Estas cosas tienen que tener nombres en inglés, si uno quiere venderlas. Hubiera querido llamarlo SBS, es decir Smell Broadcast System, pero Canalizo opinó que podría prestarse al juego de palabras como Smell Bull Shit y que, acaso, era una sugerencia nada más, no sé qué opines, podría llamarse Smellville, como un homenaje a Supermán. No me interesa Supermán y no entendí nada de lo que dijo Canalizo. Pero en vez de ir a verlo para firmar un contrato para hacernos ricos, me quedé en la recámara con La Rimel. Estábamos enganchados a la televisión. Poníamos una y otra vez la imagen de Wynona inclinándose a Angelina y besándola y nos entraban unas ganas incontrolables de tocarnos. Luego, nos gustaba alterarnos con Bin Laden festinando la caída de las Torres Gemelas. Eran unos escalofríos demenciales. Y terminábamos con el corazón partido de un cadáver de Gil Grissom despidiendo lavandas, resinas de eucaliptos, y jengibre. Dormíamos con la pausa y despertábamos para seguir oliendo. No contesté el teléfono en días. Hasta que una tarde agotados de feromonas, adrenalinas, y endorfinas, el olor se terminó. Insulté al decodificador. Exprimí las bolsas de perfumes. Necesitábamos más. Nuevas sensaciones.
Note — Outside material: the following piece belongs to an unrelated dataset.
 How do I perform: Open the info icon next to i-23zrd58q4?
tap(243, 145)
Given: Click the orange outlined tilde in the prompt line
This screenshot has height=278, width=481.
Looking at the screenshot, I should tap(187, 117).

Fue entonces que Canalizo volvió a escucharme sonriendo de lado mientras yo, con los ojos inyectados, con calor en las orejas, le rogaba me diera más olores para mi televisión. Ya no importaba lo que viéramos, le dije, sino el deseo, el miedo, la tranqulidad que pudiéramos inhalar. Canalizo se tomó la parte trasera del oído y se exprimió algo que después olió. No hizo gesto alguno. Sólo murmuró:
—Y tú que creías que eso era la verdad.
—¿Qué? —le respondí mientras le tomaba el cuello entre mis manos.
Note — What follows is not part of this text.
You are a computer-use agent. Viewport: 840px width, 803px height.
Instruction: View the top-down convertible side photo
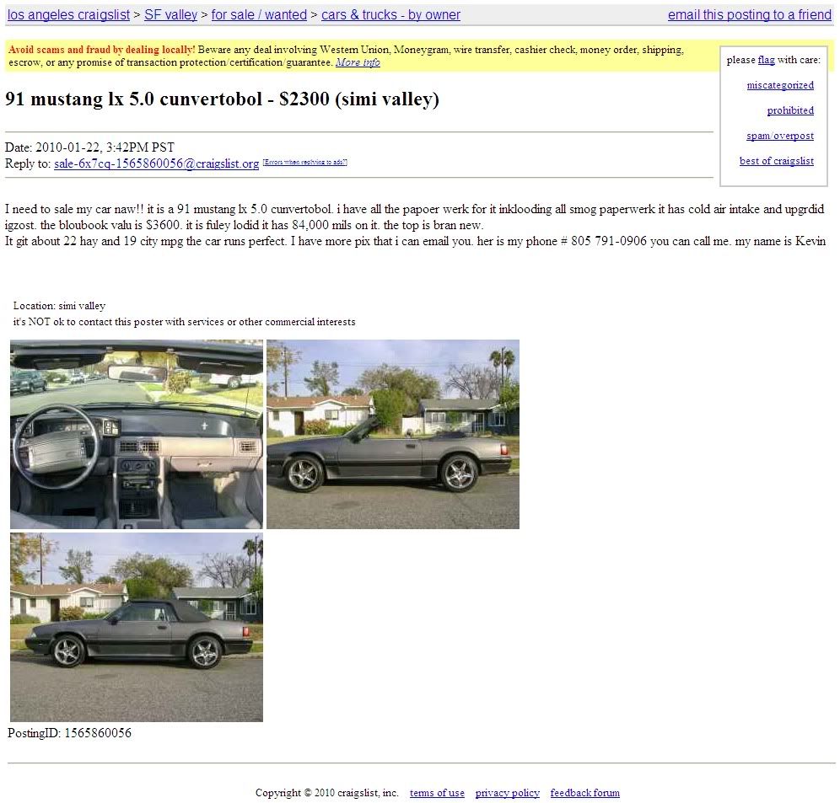pyautogui.click(x=393, y=434)
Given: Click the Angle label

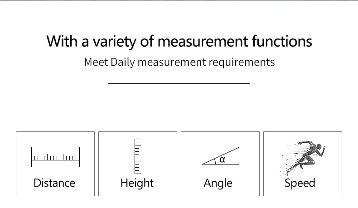Looking at the screenshot, I should click(218, 184).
Y me dio lo que restaba de fermomonas, destiladas de una tanga de La Rimel, adrenalina, y sus seis tipos de olores. Pasé el resto de la semana enganchado a la televisión hasta que comenzó a perder su efecto. Los olores ya no nos sorprendían. La Rimel bostezaba y prefería dormir. Yo mismo ya no sentía el golpe del olor inicial, se había convertido en una atmósfera de la recámara que flotaba, inepta, por el aire. Viendo a La Rimel dormida le llamé a Canalizo.
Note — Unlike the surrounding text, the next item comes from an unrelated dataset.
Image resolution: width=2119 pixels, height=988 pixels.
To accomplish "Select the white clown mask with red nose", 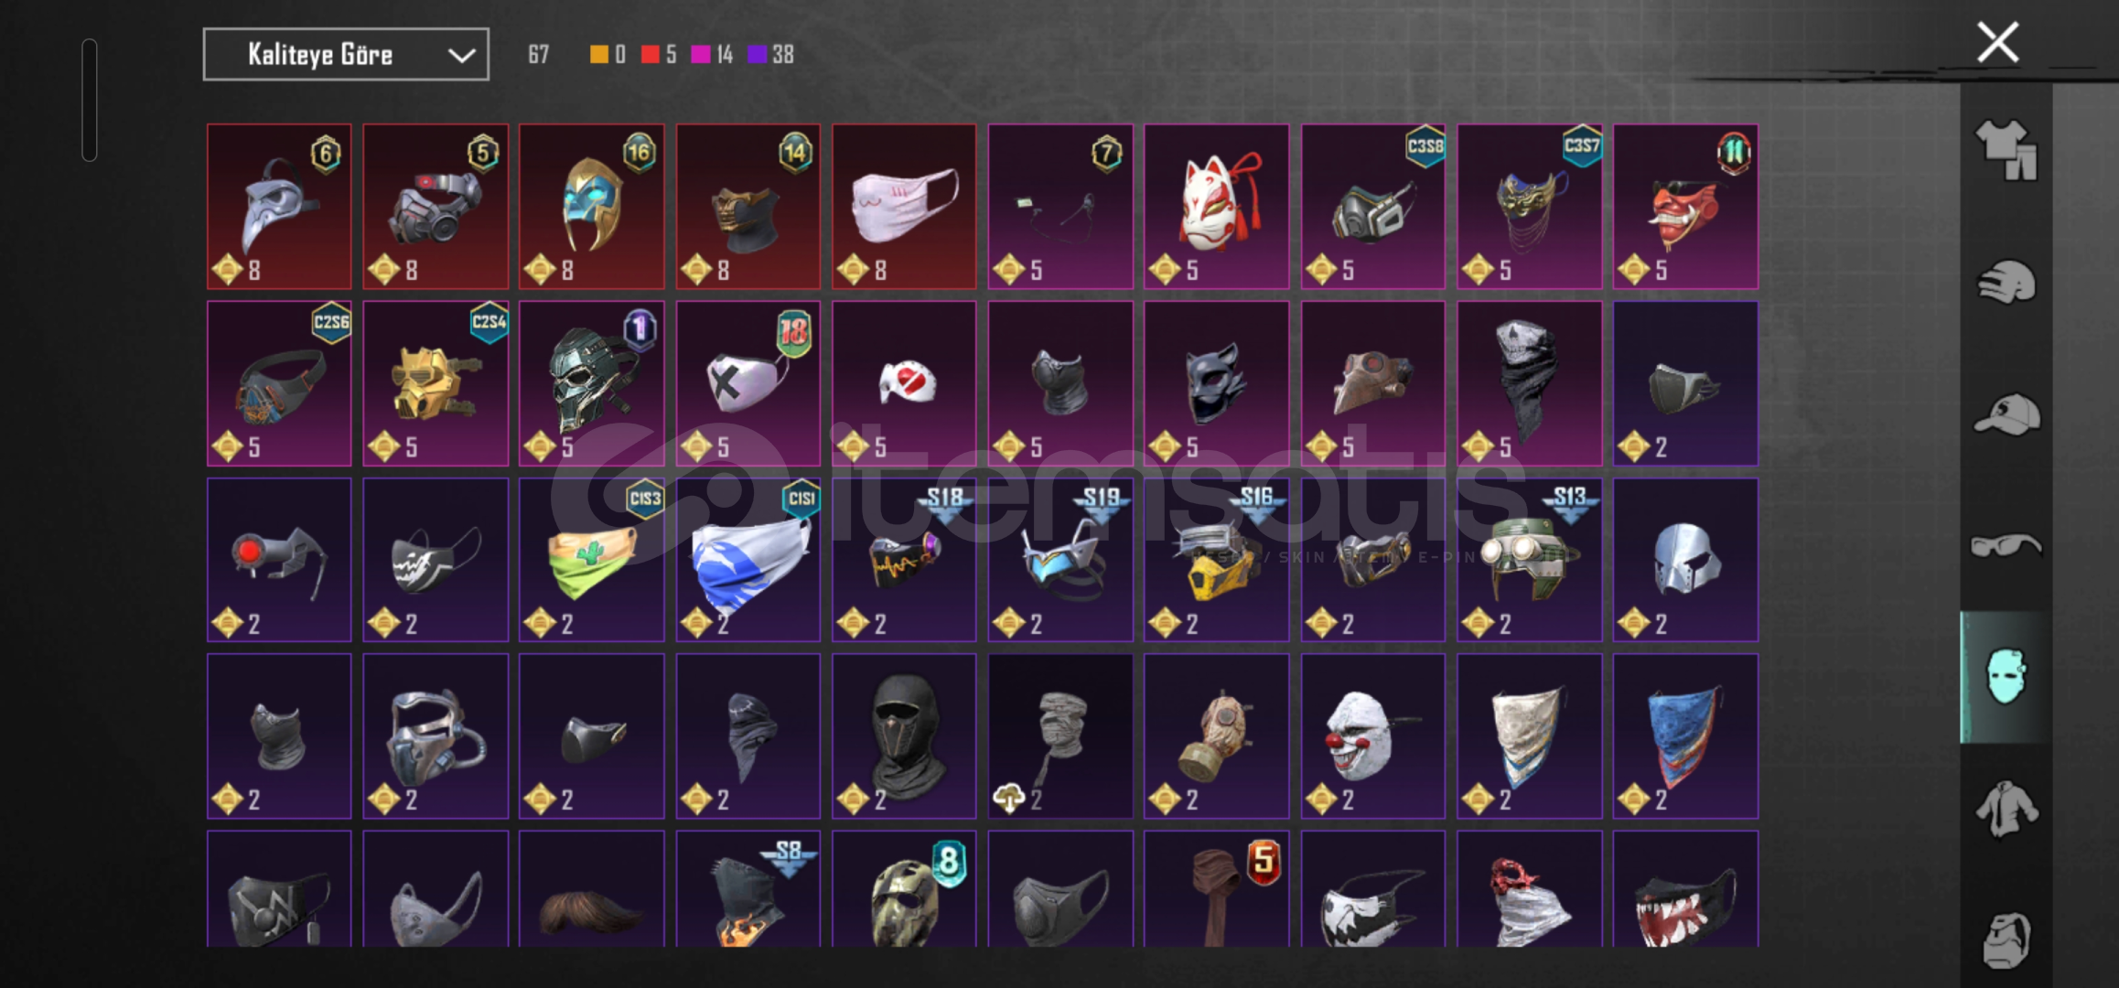I will pyautogui.click(x=1372, y=736).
—No puedo aumentar las dosis. Atraerían a los insectos, ¿recuerdas? Lo que puedes probar es infringirte dolor. Pídele a tu mujer que te martille un pie. El dolor aumenta la percepción del olor. Dolor, olor. Por algo tienen que rimar.
Y lo hicimos, por supuesto. Ella me cortó un muslo y yo le quemé la punta del meñique. El efecto era inmediato pero duraba poco. La intensidad se recobraba tan sólo para ceder al dolor necio de nuestras heridas. Con moretones, cortadas, quemadas, La Rimel y yo nos dimos por vencidos. Apagamos la televisión.
Esa noche mi mujer y yo nos vimos obligados a hablar. Y sucedió lo que siempre ocurre cuando alguien recuerda lo que he dicho antes, sin querer, sin esperar la consagración. La Rimel recordó: “¿Pero no fuiste tú el que dijo que amar era pensar que alguien es más importante que ver la televisión?” Cerró la maleta y me abandonó.